Les Sénateurs français ont voté dans la nuit du 30 septembre au 1er octobre le droit à l'oubli bancaire pour les anciens malades du cancer. En effet, jusqu'ici, les personnes guéries d'un cancer restaient considérées comme des emprunteurs à risque en cas de demande d'assurance ou de prêt immobilier.

Face à la pression des associations, le sujet du droit à l'oubli avait été placé sur la table des discussions.

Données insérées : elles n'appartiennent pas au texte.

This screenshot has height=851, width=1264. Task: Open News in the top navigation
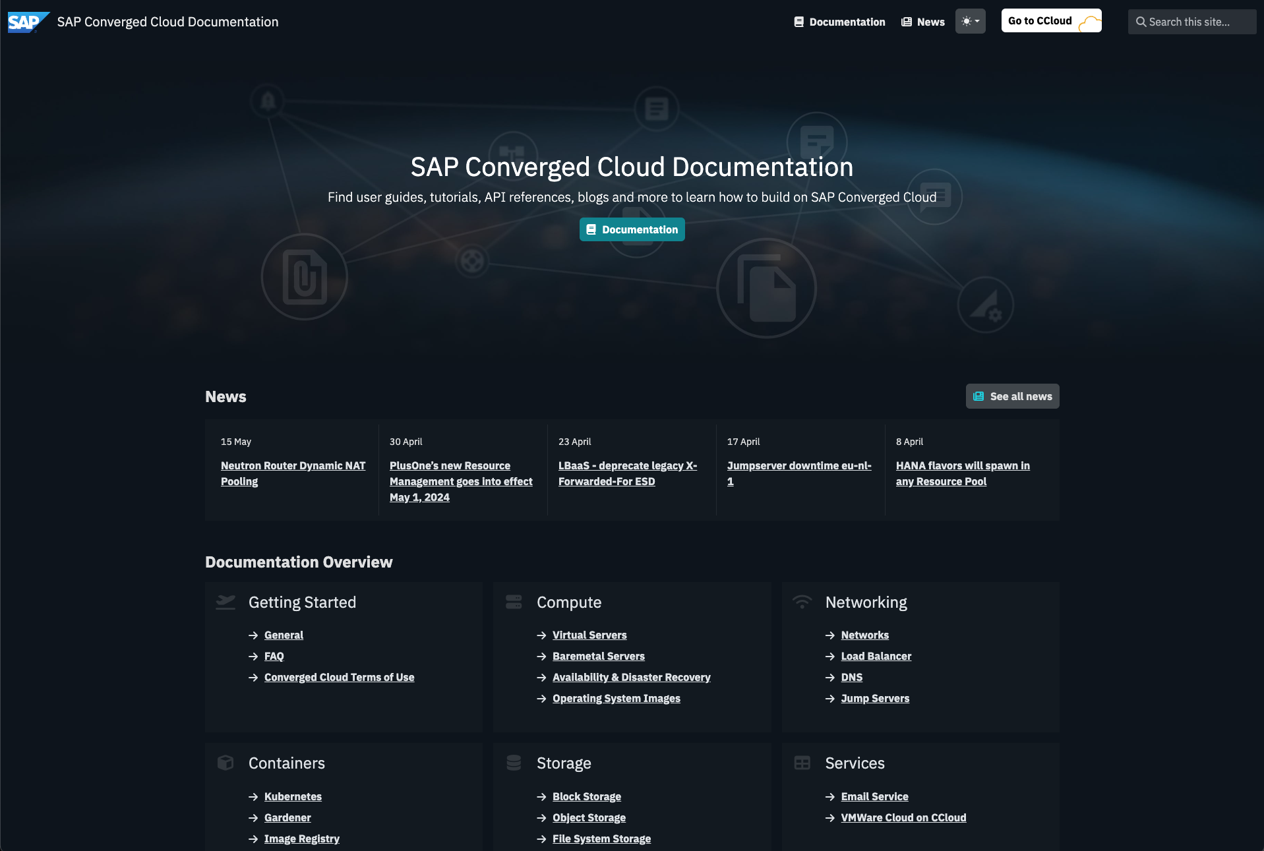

Un plan cancer a d'ailleurs été lancé en 2014 par le gouvernement, incluant la mise en place d'une mesure rétablissant l'équité pour les anciens malades du cancer souhaitant effectuer un achat immobilier. Le but : que ces derniers ne soient plus pénalisés en terme de tarifs ou d'exclusions pour les demandes de prêt immobilier ou d'assurance de prêt.

Les délais votés par les Sénateurs

Les sénateurs ont donc voté le droit à l'oubli bancaire pour les personnes ayant été malades du cancer et dont le traitement est terminé depuis au moins 10 ans. La volonté attachée à cette mesure est de permettre aux personnes qui ont eu un cancer de mener une vie normale, et donc de ne pas subir des tarifs de prêt immobilier ou d'assurance de prêt immobilier beaucoup plus élevés que la moyenne du fait d'une maladie vieille de 10 ans, et guérie qui plus est.

Le délai de 10 ans peut être ramené à 5 ans pour les patients de moins de 18 ans ou les adultes ayant guéri d'un cancer qui présente les mêmes taux de survie à 5 ans que les moins de 18 ans.